B P LARKIN1, L T NGUYEN1, S J GLASTRAS1,2, H CHEN3, C A POLLOCK1, S SAAD1,3
1Renal Research Laboratory, Kolling Institute Of Medical Research, St Leonards, Australia, 2Department of Diabetes, Endocrinology and Metabolism, Royal North Shore Hospital, St Leonards, Australia, 3School of Life Sciences, University of Technology Sydney, Sydney, Australia
Aim: To identify differentially methylated genes in offspring of obese versus lean mothers using a mouse model of maternal obesity.
Background: Adverse conditions during fetal development predispose offspring to adult diseases, supporting the theory of fetal programming. DNA methylation is suggested as a mechanism by which maternal obesity induces fetal programming. As maternal obesity predisposes offspring to chronic kidney disease (CKD), we hypothesised that DNA methylation differences may explain how maternal obesity programs offspring CKD.

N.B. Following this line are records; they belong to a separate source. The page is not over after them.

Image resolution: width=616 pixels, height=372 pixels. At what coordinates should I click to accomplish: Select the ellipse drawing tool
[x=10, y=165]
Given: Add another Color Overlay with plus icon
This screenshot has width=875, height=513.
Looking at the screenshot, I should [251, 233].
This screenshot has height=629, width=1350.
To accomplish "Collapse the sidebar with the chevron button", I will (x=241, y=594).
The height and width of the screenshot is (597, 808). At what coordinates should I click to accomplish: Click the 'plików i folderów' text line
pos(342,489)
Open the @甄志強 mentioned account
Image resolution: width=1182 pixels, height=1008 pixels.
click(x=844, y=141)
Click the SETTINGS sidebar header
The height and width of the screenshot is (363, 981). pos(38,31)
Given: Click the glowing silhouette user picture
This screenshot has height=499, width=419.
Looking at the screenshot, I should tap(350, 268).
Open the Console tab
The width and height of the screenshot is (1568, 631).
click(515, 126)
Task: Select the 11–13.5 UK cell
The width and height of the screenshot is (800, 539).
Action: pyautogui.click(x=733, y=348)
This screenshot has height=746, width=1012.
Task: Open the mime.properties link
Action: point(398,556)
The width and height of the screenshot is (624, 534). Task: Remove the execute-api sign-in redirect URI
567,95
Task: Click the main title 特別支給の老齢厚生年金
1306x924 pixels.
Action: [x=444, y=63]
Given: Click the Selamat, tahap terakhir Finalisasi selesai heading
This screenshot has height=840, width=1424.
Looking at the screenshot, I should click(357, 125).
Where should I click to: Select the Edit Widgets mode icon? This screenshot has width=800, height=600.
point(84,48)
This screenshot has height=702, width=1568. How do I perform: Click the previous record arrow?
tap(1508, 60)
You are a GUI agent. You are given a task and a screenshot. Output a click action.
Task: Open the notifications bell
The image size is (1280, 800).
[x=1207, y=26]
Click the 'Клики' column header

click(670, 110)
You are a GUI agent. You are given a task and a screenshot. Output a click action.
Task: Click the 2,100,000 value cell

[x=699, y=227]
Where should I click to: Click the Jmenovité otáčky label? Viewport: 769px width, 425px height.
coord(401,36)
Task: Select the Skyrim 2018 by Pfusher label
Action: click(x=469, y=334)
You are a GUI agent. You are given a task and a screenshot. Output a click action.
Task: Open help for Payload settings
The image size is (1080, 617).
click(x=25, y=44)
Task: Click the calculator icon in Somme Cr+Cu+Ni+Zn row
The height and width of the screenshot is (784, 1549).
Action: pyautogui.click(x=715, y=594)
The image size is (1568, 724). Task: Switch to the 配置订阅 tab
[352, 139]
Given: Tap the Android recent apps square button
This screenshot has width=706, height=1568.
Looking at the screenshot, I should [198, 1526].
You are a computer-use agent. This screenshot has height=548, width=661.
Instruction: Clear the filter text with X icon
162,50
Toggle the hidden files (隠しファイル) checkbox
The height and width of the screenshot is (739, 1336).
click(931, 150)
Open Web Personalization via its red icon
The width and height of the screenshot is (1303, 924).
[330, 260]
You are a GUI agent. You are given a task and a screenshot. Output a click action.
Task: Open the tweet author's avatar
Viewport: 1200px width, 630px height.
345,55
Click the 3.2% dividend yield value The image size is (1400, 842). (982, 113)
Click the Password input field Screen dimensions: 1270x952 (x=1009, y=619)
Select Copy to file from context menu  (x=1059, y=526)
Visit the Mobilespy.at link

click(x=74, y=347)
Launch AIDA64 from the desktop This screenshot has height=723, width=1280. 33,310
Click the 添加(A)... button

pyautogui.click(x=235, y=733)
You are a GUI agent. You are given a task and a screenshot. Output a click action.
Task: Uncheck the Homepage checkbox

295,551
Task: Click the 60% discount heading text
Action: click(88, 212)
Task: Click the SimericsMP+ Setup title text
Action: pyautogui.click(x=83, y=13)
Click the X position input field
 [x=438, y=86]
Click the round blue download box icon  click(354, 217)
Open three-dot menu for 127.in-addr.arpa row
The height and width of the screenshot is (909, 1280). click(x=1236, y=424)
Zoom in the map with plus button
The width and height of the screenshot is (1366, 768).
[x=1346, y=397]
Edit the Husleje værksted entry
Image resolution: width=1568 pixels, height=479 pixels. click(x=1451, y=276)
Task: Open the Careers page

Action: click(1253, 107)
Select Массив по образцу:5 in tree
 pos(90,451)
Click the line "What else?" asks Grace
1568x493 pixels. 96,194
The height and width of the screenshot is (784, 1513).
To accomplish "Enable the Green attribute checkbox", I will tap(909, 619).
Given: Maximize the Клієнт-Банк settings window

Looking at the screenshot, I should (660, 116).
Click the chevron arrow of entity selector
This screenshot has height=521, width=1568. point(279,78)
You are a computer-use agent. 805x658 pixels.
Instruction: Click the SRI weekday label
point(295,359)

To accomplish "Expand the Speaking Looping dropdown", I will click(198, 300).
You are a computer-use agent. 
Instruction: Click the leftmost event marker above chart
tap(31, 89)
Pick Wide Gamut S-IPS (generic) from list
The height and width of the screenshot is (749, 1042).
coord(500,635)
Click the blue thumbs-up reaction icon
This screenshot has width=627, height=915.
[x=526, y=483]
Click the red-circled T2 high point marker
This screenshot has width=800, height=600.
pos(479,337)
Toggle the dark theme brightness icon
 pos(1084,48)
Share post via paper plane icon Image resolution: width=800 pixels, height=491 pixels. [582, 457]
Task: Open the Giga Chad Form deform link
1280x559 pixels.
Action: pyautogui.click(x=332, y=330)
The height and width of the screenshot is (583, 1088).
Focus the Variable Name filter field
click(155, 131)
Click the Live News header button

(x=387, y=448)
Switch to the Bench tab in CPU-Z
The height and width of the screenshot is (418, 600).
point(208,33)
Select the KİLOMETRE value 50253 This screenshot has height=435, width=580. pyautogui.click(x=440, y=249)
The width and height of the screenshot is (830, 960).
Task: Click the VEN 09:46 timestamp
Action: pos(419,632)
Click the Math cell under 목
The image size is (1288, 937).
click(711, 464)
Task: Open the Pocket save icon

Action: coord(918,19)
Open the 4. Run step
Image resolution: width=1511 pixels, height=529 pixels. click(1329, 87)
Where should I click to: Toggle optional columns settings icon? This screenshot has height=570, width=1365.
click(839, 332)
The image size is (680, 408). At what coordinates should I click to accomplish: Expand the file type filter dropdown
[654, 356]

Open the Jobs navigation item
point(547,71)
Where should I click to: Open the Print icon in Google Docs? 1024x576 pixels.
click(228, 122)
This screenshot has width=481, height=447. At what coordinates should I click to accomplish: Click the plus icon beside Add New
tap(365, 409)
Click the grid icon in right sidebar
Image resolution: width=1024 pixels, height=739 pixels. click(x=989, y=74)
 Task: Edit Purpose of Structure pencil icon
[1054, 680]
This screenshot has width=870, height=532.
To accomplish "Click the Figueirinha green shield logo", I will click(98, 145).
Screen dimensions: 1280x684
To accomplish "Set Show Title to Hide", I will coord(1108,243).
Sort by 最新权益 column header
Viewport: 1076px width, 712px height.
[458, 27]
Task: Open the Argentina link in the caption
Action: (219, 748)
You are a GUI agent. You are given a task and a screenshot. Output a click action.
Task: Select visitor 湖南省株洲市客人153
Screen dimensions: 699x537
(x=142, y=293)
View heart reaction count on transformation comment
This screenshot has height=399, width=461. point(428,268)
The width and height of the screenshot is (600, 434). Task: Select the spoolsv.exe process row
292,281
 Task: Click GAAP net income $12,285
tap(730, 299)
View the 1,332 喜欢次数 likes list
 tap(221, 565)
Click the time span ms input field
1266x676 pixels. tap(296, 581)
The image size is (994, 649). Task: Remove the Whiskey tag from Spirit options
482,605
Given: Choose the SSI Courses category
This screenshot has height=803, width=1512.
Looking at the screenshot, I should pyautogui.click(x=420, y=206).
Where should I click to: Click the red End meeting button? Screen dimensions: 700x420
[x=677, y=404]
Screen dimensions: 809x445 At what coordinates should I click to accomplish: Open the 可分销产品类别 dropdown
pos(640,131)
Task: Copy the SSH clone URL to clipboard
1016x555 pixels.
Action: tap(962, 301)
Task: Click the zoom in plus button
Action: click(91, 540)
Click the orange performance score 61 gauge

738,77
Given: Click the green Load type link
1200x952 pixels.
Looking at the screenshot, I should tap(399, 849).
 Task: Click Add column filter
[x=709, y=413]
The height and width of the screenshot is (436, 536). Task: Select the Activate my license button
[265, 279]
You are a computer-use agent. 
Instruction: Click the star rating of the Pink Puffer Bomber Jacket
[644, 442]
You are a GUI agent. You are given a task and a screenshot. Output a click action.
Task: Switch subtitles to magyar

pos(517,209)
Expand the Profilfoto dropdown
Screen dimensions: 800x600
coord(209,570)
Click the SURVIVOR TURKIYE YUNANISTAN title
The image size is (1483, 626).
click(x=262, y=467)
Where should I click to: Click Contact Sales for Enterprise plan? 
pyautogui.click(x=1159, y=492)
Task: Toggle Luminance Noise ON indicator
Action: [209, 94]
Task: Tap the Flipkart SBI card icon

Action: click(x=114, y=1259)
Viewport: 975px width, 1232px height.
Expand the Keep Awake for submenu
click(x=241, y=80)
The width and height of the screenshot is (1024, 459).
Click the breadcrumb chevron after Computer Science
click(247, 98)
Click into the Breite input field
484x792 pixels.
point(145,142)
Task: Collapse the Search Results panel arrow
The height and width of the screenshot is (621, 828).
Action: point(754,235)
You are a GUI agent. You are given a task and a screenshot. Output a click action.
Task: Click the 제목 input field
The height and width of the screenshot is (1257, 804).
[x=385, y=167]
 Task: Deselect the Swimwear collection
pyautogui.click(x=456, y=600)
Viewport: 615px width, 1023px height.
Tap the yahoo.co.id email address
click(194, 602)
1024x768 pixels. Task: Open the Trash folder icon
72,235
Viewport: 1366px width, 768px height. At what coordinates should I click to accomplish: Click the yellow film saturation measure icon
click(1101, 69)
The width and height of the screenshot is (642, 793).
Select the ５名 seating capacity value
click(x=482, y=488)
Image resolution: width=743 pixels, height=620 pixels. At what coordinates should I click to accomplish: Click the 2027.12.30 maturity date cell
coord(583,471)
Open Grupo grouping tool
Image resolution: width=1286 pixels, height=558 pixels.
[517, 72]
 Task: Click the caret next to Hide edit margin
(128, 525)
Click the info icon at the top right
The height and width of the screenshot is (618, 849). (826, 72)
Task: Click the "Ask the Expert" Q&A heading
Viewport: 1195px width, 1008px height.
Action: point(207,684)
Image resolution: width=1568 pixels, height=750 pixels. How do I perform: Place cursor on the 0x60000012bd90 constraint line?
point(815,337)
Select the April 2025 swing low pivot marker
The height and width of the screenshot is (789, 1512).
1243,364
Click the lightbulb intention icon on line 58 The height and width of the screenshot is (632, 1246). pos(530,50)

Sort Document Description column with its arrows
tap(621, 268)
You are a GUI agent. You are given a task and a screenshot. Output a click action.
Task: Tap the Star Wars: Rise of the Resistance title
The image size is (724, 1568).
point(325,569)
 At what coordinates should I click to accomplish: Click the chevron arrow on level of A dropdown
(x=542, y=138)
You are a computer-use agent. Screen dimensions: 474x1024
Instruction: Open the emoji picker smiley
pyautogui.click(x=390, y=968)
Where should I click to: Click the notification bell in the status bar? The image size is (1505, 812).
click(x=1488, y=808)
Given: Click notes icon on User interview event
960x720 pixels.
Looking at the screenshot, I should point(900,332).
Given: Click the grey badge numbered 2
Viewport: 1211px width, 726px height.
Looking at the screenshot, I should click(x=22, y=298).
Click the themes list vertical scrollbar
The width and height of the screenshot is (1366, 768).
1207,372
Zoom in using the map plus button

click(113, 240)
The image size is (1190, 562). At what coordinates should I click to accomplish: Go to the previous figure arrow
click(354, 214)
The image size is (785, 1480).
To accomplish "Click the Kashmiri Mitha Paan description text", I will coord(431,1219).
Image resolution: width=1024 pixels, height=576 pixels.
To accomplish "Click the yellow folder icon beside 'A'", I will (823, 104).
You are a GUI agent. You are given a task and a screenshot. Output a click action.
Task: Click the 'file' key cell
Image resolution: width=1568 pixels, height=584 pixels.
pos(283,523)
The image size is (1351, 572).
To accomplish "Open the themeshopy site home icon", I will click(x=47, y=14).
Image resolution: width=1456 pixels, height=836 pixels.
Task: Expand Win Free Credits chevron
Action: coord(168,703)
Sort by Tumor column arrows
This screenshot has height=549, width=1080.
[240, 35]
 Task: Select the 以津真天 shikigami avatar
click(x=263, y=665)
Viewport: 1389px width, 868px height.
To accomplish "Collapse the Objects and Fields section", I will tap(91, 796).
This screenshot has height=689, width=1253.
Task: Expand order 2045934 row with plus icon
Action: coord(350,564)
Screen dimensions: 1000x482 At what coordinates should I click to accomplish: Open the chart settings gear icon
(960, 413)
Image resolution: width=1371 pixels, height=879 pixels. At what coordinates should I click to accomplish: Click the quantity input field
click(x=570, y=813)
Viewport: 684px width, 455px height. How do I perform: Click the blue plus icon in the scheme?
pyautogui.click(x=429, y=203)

Methods: Maternal obesity was modelled by feeding female C57BL/6 mice a high fat diet before breeding, during gestation and lactation. Control dams received chow. Male offspring were weaned to chow on postnatal day 20, and were sacrificed at 32 weeks of age. DNA was extracted from kidneys and blood of offspring. Reduced representation bisulfite sequencing identified genes which were differentially methylated due to maternal obesity. Real-time PCR was used to assess gene expression. A post-hoc analysis of differentially methylated genes identified those with relevance to CKD and metabolic conditions.
Results: In adult offspring of obese versus lean mothers, 11 genes were significantly differentially methylated in the kidney. Of these, 5 genes also showed significant differential methylation in the blood. An additional 10 genes were differentially methylated in the blood only. Renal mRNA expression of 4 genes (Rcsd1, Cdk8, Taco1 and Axin2) were significantly regulated, confirming functional changes in the offspring due to epigenetic regulation.
Conclusion: Maternal obesity induced differential gene methylation in the kidneys and blood of adult offspring. Several of these genes have shown high relevance to kidney fibrosis, diabetes or obesity, and their epigenetic regulation may explain the fetal programming of CKD by maternal obesity.
Benjamin Larkin is a nephrologist and has recently completed his PhD, for which he received a Jacquot Research Entry Scholarship. His research interests include the roles of obesity, maternal obesity and epigenetics in chronic kidney disease, and the use of DNA demethylating agents to prevent CKD progression.